++++ SOURCE DATA
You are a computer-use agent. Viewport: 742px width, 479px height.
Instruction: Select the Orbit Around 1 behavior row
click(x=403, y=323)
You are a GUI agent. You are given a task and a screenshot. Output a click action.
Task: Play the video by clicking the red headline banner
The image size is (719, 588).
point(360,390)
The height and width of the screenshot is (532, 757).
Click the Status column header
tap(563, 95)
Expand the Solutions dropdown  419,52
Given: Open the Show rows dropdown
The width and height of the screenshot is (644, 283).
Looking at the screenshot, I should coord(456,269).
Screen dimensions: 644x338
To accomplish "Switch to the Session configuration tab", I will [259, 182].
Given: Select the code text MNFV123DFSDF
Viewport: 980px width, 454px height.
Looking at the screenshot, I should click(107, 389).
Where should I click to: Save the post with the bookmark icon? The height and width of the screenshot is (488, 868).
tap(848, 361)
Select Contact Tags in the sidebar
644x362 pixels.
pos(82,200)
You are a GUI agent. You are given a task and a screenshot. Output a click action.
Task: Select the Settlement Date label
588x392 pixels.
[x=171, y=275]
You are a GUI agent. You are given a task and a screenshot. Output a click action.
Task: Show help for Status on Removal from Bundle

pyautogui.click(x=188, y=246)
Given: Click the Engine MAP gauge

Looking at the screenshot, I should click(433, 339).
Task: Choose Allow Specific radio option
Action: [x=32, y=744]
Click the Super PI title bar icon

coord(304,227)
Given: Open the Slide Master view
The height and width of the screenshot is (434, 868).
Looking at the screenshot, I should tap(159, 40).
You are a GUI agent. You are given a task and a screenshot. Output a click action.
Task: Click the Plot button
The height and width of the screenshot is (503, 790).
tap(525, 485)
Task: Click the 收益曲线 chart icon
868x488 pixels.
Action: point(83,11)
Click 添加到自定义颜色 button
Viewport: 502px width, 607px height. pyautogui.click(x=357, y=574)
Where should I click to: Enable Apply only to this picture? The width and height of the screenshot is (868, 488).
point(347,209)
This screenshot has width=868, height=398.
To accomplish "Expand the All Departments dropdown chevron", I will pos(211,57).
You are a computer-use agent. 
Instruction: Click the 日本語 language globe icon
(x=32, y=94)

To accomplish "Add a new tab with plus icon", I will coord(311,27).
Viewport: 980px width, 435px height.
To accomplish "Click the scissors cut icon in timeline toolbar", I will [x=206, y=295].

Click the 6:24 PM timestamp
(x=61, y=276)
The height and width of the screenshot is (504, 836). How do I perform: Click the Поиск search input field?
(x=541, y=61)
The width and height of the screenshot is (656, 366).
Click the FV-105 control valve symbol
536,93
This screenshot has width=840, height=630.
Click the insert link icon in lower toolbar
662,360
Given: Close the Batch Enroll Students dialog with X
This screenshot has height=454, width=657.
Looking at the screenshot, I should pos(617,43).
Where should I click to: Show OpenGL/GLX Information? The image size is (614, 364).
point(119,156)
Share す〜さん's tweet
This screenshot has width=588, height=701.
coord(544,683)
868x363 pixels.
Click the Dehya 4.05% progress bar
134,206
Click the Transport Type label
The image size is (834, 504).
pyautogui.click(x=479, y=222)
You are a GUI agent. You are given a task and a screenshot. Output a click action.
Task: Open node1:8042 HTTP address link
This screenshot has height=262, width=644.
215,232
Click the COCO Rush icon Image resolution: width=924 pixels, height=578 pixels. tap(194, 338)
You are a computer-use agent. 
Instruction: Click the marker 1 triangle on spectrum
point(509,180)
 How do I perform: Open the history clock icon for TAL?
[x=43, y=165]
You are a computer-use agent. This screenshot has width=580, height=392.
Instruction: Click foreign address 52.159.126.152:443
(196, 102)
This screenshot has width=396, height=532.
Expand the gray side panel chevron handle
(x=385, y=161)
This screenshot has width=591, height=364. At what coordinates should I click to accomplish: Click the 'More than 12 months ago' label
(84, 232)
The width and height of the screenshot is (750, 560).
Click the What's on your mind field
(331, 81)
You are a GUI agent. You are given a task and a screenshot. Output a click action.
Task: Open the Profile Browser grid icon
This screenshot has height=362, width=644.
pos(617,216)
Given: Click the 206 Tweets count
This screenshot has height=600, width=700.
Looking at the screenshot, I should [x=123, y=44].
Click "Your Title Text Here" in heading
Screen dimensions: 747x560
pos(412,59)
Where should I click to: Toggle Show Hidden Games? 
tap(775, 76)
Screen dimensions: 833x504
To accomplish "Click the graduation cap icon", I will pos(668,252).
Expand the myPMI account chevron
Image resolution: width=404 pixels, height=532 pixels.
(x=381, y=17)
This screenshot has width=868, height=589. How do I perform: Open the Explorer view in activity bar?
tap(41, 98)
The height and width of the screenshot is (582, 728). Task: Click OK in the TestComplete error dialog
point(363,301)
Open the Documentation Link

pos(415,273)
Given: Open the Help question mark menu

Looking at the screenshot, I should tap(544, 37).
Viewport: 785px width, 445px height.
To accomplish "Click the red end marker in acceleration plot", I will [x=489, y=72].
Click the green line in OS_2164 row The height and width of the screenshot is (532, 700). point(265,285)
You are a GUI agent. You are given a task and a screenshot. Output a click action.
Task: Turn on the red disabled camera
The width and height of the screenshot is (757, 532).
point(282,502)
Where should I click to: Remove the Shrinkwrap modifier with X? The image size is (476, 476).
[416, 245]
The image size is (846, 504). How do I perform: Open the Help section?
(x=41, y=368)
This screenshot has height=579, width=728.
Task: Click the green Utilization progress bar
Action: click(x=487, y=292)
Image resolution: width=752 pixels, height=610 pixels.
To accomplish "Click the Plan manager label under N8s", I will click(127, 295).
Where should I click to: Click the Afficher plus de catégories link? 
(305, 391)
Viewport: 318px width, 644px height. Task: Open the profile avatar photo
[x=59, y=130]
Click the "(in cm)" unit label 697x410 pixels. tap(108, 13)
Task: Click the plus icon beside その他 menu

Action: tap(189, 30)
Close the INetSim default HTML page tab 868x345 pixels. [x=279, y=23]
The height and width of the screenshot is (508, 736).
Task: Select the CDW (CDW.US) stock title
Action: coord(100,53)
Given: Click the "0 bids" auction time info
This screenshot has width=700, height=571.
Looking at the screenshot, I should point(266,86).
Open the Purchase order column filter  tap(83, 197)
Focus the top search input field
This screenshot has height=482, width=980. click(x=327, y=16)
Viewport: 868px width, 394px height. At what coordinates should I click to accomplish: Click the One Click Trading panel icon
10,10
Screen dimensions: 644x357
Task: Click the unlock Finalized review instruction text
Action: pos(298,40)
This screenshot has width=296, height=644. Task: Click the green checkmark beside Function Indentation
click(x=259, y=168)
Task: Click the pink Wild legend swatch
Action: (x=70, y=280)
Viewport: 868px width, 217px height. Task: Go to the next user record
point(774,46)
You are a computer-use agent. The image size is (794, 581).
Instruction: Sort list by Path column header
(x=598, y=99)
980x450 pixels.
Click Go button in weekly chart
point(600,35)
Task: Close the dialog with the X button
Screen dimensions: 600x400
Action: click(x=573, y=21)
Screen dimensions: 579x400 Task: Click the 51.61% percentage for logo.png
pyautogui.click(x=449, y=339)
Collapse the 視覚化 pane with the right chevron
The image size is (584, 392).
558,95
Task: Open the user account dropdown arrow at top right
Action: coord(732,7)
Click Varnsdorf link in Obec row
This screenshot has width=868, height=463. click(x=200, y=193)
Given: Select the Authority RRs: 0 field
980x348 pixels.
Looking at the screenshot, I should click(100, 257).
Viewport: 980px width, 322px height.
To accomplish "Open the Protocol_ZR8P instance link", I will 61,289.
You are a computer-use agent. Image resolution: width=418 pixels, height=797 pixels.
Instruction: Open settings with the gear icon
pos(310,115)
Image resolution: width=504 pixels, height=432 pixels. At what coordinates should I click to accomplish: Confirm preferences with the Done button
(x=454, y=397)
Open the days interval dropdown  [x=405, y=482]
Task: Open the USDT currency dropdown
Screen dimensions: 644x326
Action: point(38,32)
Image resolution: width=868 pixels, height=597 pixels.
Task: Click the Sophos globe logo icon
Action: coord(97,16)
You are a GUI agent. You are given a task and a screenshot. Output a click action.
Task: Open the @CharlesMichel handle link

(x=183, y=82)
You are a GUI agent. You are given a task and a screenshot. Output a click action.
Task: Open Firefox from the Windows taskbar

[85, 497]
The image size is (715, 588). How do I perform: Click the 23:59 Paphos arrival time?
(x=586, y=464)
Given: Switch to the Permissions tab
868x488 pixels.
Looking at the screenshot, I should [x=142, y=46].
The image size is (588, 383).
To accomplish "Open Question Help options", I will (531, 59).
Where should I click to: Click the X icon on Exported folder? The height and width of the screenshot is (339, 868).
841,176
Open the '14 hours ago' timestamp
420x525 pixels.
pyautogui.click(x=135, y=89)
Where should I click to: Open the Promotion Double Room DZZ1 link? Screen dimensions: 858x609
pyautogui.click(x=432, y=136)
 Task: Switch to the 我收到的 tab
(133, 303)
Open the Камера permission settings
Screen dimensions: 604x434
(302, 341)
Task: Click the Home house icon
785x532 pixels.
++++++++
EXERCISE PROMPT => If a line in the records contains the string "computer", copy it out.

SOLUTION TO THIS PROBLEM =>
You are a computer-use agent. Viewport: 742px width, 479px height.
You are a computer-use agent. 
You are a computer-use agent. 
You are a computer-use agent. This screenshot has width=580, height=392.
You are a computer-use agent. The image size is (794, 581).
You are a computer-use agent. Image resolution: width=418 pixels, height=797 pixels.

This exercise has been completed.